Clearly, in this precarious time for Russia and as Putin stakes his reputation on an unsullied Olympics, his security forces do not want a man of character such as David Satter reporting. New terrorist attacks have been taking place, and Satter is the man who provided evidence that past terrorism acts, such as the 2007 apartment bombings which the Kremlin blamed on the Chechens, were really carried out by the FSB, the successor agency of the old KGB.

Satter provides more information about his expulsion on his own website. There is only one conclusion as to why he was expelled, not even given permission to gather his belongings from his Moscow apartment and to retrieve his journalistic notes: “The real reason for my refusal,” Satter writes, “was the one given by Alexei Gruby in Kiev. I was expelled from the country at the demand of the security services.”
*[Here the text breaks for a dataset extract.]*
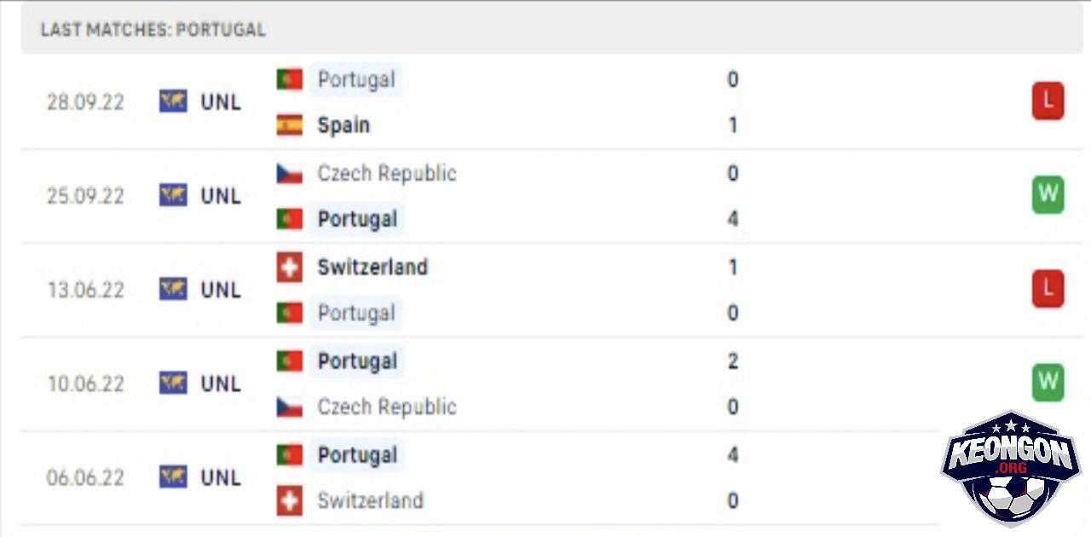
Task: Click the UNL label for 13.06.22
Action: [x=221, y=290]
This is indeed “an ominous precedent for all journalists,” as well as for free speech in Putin’s Russia.

How will the journalistic community respond? Will they take their credentials and just cover the Olympics — which would give much-welcome propaganda via publicity as determined by Putin’s controlled news apparatus — or will they protest Satter’s expulsion and threaten to report independently once in Russia?

How will the conservative intellectual community respond? In a must-read op-ed at The Daily Beast, “Paleocons for Putin,” Jamie Kirchick reveals that “post-Soviet Russia has cultivated a new breed of no-less gullible useful idiots [than those of the Stalin era] among a seemingly unlikely constituency: paleoconservatives.” The group includes — of course — Pat Buchanan, the writers at The American Conservative, and British journalist Peter Hitchens (the late Christopher’s brother), all of whom see Moscow as an antidote to the West’s decline, and as a socially conservative nation that, in Kirchick’s words, is a “bastion of virtue.” Their view of Russia as a victim of American imperialism is strangely shared in the precincts of The Nation, where its editor-in-chief’s husband, historian Stephen Cohen, often writes articles quite sympathetic to Putin’s attempt to stave off a new U.S. Cold War against Russia.
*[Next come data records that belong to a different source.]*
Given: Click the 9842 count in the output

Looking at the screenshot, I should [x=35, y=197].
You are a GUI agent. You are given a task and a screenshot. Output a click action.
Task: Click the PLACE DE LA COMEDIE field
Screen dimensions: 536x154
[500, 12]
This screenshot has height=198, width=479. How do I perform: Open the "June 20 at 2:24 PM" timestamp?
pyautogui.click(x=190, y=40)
Cohen says much the same thing as American Conservative writer Daniel Larison, writing in Taki’s Magazine, who argues against the supposed  “neoconservative fantasy that all the earth must be remade along American lines,” as if the neocons are ganging up against a well-meaning and innocent Putin. The paleocons, as we know, always blame everything they’re against on the supposed neocon conspiracy, and we all know who makes up the neo-con leadership: those imperialist and communistic Jews. Larison actually names them. His list includes our PJM colleague Michael Ledeen, as well as Midge Decter, Bill Kristol, Richard Perle, and Robert Kagan.

On his website, David Satter writes that “Mr. Putin’s attempt to treat Russia as a moral alternative to the West based on Russian Orthodoxy and homophobia is unlikely to succeed. The Russian leadership will either have to accede to public demands for the rule of law and a democratic choice or resort to ever greater repression.” It is precisely the Putin plan to depict Russia as a Western alternative that these paleoconservatives support. Kirchick nails it when he writes: “It tells you everything you need to know about the paleocons that they look to Putin’s Russia — a brutal society marked by violent nationalism, social breakdown, domestic authoritarianism, and foreign aggression — as a place to emulate.”

A good start for all concerned about freedom of the press, Russian aggression, and Russian support for Assad in Syria, among other things, is to join the protest against David Satter’s expulsion from Russia.